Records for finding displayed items
▶
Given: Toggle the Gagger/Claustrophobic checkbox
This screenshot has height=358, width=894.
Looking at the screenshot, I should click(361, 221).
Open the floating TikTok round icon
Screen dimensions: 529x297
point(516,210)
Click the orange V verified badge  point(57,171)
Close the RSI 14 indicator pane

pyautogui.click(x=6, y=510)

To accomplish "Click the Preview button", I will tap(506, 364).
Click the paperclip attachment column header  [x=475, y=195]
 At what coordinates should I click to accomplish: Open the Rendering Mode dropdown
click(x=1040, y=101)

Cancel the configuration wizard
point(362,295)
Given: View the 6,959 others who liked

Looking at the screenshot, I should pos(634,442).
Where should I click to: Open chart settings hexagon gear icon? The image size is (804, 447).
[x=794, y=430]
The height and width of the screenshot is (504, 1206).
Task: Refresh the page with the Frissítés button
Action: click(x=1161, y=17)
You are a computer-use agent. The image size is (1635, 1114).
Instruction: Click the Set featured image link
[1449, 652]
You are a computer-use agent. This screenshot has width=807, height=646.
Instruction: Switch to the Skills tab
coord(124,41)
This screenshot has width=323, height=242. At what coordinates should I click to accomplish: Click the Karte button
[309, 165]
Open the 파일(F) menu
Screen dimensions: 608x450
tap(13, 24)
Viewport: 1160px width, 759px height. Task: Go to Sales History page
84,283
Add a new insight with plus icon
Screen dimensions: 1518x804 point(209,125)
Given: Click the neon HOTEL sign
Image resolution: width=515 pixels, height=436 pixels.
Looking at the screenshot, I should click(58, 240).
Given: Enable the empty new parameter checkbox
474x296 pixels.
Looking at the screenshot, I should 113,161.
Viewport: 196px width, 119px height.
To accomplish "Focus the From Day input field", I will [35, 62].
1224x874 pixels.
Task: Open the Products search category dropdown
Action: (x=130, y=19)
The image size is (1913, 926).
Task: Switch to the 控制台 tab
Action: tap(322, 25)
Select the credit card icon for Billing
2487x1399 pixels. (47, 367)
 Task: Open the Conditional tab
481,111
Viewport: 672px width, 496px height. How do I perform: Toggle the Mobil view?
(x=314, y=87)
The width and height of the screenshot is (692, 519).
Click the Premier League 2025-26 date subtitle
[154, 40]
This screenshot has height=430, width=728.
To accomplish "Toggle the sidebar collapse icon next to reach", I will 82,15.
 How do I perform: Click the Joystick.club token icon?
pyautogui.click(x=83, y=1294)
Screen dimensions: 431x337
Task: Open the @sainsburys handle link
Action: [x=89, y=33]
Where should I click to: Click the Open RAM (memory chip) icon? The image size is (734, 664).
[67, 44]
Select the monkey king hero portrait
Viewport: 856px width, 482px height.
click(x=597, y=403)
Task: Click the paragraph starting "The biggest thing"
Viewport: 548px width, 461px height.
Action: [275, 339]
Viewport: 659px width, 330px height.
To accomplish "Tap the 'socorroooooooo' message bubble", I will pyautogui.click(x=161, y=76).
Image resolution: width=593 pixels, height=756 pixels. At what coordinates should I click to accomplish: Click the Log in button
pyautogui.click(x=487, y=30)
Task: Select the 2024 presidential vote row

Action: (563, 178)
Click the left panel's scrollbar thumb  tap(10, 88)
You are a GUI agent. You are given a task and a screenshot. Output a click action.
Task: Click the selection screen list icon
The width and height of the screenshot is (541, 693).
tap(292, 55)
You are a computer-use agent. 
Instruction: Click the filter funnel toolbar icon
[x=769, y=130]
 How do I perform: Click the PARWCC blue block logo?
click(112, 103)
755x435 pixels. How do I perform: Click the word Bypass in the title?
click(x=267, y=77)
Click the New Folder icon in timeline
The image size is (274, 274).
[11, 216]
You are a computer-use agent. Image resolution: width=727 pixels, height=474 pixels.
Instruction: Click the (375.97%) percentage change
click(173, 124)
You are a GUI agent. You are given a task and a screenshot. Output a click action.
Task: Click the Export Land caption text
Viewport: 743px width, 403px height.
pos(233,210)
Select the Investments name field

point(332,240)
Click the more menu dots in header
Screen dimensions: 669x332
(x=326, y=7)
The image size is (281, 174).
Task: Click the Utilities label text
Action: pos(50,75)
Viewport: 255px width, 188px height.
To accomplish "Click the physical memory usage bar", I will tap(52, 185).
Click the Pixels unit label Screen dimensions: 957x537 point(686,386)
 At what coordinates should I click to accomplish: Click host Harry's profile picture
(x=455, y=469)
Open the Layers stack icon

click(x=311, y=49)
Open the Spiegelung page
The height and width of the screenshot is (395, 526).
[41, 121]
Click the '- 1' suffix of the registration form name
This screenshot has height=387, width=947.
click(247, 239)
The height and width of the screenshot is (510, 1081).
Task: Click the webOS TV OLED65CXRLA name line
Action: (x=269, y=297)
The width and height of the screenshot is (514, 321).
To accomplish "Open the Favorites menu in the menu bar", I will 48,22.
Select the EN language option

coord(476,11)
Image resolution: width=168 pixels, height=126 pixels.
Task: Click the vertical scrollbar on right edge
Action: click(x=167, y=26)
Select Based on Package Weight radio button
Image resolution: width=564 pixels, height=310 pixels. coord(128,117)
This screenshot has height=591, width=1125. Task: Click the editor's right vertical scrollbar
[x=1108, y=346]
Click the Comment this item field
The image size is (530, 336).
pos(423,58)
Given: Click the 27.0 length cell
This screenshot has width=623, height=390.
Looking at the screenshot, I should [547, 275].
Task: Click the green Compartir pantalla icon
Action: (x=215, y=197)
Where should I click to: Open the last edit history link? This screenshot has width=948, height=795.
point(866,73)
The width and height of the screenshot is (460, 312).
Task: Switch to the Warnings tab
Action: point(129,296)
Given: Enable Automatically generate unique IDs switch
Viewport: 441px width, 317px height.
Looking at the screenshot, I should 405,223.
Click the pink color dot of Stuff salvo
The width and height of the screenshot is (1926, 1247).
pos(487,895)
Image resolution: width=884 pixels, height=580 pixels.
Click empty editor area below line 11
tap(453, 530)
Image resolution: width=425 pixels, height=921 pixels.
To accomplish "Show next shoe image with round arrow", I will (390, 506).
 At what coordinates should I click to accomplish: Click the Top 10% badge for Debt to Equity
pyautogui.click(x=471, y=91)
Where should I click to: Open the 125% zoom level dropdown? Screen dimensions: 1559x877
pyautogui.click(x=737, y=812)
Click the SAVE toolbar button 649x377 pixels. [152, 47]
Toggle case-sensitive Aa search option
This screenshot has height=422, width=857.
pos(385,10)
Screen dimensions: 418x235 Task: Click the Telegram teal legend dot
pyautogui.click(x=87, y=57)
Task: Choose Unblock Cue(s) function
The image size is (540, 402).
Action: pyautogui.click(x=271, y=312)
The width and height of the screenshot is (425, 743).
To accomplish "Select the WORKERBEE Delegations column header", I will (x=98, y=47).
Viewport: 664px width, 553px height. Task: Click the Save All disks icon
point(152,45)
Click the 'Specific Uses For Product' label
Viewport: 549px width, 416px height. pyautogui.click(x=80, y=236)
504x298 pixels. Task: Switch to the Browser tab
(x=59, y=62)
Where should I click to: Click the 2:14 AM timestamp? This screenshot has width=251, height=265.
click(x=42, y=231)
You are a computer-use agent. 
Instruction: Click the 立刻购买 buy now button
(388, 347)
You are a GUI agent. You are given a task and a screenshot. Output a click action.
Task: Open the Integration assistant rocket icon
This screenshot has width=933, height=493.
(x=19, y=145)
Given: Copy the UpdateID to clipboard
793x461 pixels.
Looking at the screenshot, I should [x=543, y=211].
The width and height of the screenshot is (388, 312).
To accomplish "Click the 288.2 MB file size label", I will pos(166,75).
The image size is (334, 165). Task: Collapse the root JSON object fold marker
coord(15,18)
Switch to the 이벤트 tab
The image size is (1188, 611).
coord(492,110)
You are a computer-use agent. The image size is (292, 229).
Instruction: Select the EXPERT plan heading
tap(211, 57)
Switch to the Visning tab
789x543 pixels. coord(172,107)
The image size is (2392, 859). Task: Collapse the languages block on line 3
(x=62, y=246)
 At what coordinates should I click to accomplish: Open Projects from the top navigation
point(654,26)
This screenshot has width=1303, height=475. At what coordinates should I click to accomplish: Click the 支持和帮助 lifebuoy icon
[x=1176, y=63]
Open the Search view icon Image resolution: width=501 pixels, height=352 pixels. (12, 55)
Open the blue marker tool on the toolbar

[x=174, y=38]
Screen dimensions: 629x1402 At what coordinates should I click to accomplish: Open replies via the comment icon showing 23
◀
:: Short problem ::
Output the material between the lines holding "The width and height of the screenshot is (692, 519)." and "click(x=597, y=403)", inclusive, as a Markdown table with the columns Row and Line, leaving out blank lines.

:: Answer to this problem ::
| Row | Line |
|---|---|
| 1 | The width and height of the screenshot is (692, 519). |
| 2 | Click the Premier League 2025-26 date subtitle |
| 3 | [154, 40] |
| 4 | This screenshot has height=430, width=728. |
| 5 | To accomplish "Toggle the sidebar collapse icon next to reach", I will 82,15. |
| 6 |  How do I perform: Click the Joystick.club token icon? |
| 7 | pyautogui.click(x=83, y=1294) |
| 8 | Screen dimensions: 431x337 |
| 9 | Task: Open the @sainsburys handle link |
| 10 | Action: [x=89, y=33] |
| 11 | Where should I click to: Click the Open RAM (memory chip) icon? The image size is (734, 664). |
| 12 | [67, 44] |
| 13 | Select the monkey king hero portrait |
| 14 | Viewport: 856px width, 482px height. |
| 15 | click(x=597, y=403) |